Necropolis: London and Its Dead
by Catharine Arnold
Published by Simon & Schuster, 2006
ISBN 0743268334 £14.99 (hardback) 304pp
This book is an account of London's dead from prehistoric times to the present day. It is an examination of London burials and funeral rites from pagan through to modern times, revealing the metropolis as one giant graveyard, or ‘more necropolis than metropolis'. The book is arranged chronologically. It begins with pagan practices and moves on to the Roman occupation, the Black Death, Medieval and Elizabethan London, the Great Plague, Loudon's ‘Elysian fields’, the burial congestion of the early 19th century, the rise of cemeteries, the movement to bury in the suburbs, the development of cremation, the two World Wars and the decline of mourning. In addition, two further chapters on the Victorian period cover the Victorian funeral and the Victorian cult of mourning.
Arnold’s structure is copied from the more scholarly and comprehensive survey of death in England edited by Peter Jupp and Clare Gittings, even down to finishing with the funeral of Diana, Princess of Wales (Death in England: An Illustrated History, 1999). Arnold is a psychologist and novelist, and this may account for her ‘cherry picking' her way, for the author ranges far wider than the title of the book suggests, and sometimes into irrelevance. For instance, the chapter on cremation includes a three page digression on the desecration of the French royal tombs at St Denis during the French Revolution. It is not clear why this section appears here since it has nothing to do with cremation, still less with London’s dead. There is a similar digression on the history of Highgate (the village rather than the cemetery).
The book is descriptive and chronological, rather than systematic and analytical. The descriptive aspects are by no means comprehensive and leave some remarkable gaps. For instance although there is brief mention of hospital and prison burial grounds, there is no discussion of the death rituals surrounding public and prison executions, and nothing on burials in prisons such as Pentonville and Holloway, despite the evidence of Oscar Wilde’s Ballad of Reading Gaol as a key literary reference.

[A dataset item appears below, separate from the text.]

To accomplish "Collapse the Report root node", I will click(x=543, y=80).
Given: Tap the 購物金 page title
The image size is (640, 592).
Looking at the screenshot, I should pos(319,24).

There is little discussion of the later reburials of human remains from crypts, churchyards and burial grounds to the ‘suburban’ cemeteries such as the City of London Cemetery. Arnold refers to Highgate’s 'unique' landscape, but this may be equally applied to other cemetery showpieces such as Kensal Green, West Norwood, or the rural spaciousness of Brookwood. Moreover her coverage of the ‘magnificent seven' metropolitan cemeteries is variable since having devoted much space to Highgate and Kensal Green. Arnold appears to have run out of space with Brompton, Abney Park and Tower Hamlets covered in just six pages. Remarkably the City of London Cemetery appears to be ignored by Necropolis, but perhaps this is explained by Arnold's comment that Brookwood was the ‘last great London cemetery'.

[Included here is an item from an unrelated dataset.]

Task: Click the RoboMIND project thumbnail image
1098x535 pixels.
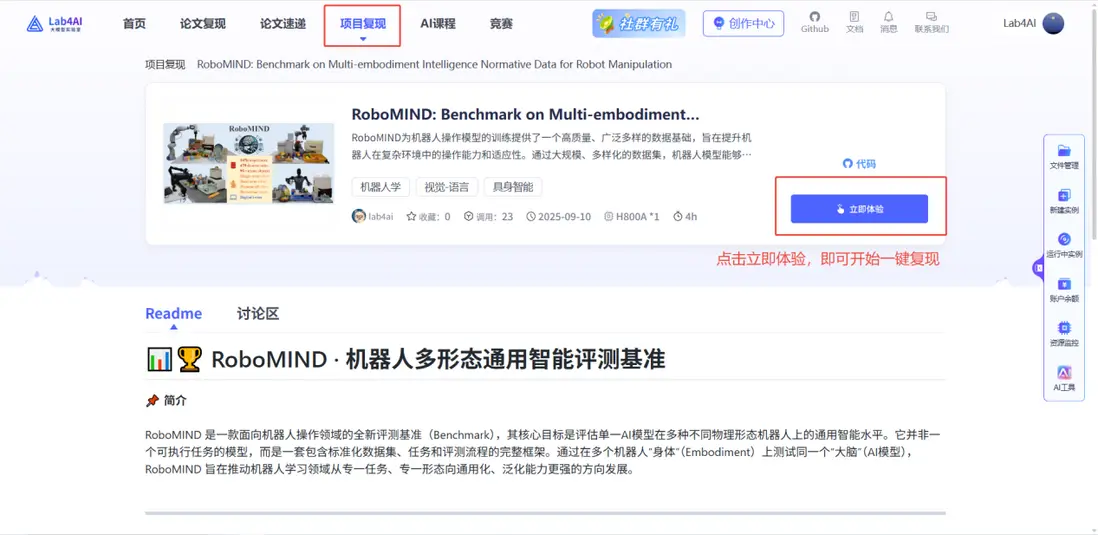Action: point(249,163)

Analytically, why is chapter 9 misleadingly called ‘the people who invented death: the Victorian funeral'? This implies that earlier (and later) Londoners had no funerary rituals, which is clearly untrue. Arnold's quotation of Gladstone (‘show me the manner in which a nation cares for its dead ...’) is used as evidence for the need of burial reform in the 1830s yet might also be employed to reflect on why too many of London’s cemeteries and burial grounds are now neglected and vandalised. Similarly, the author fails to note that the ‘cholera panic' of 1848-
Arnold (or her editors) are very inconsistent on a number of references which gives the impression the book was completed in a hurry. Thus we have Dr Julian Litten first presented in the text in the abrupt form ‘Litten’ (p.79), but on the following page as ‘Dr Litten'. The footnotes are also curiously compiled, which is likely to prove frustrating for the interested reader. For instance, in her discussion of the development of London’s greatest cemetery, at Brookwood in Surrey, Arnold fails to directly reference the only major source which the reader must endeavour to extricate from the bibliography. (London’s Necropolis: A Guide to Brookwood Cemetery by John M. Clarke, 2004). Arnold has also liberally used references to websites without clarifying to what they refer or what their context is. This is particularly true of chapter 12 where the internet appears to be a major source of reference. and which adds to the impression of haste. Arnold has also failed to include some recent works which are worthy of mention in her book, not least The London Way of Death by the Funeral Service Journal editor and more recently his Committed to the Cleansing Flame: the Development of Cremation in Nineteenth Century England.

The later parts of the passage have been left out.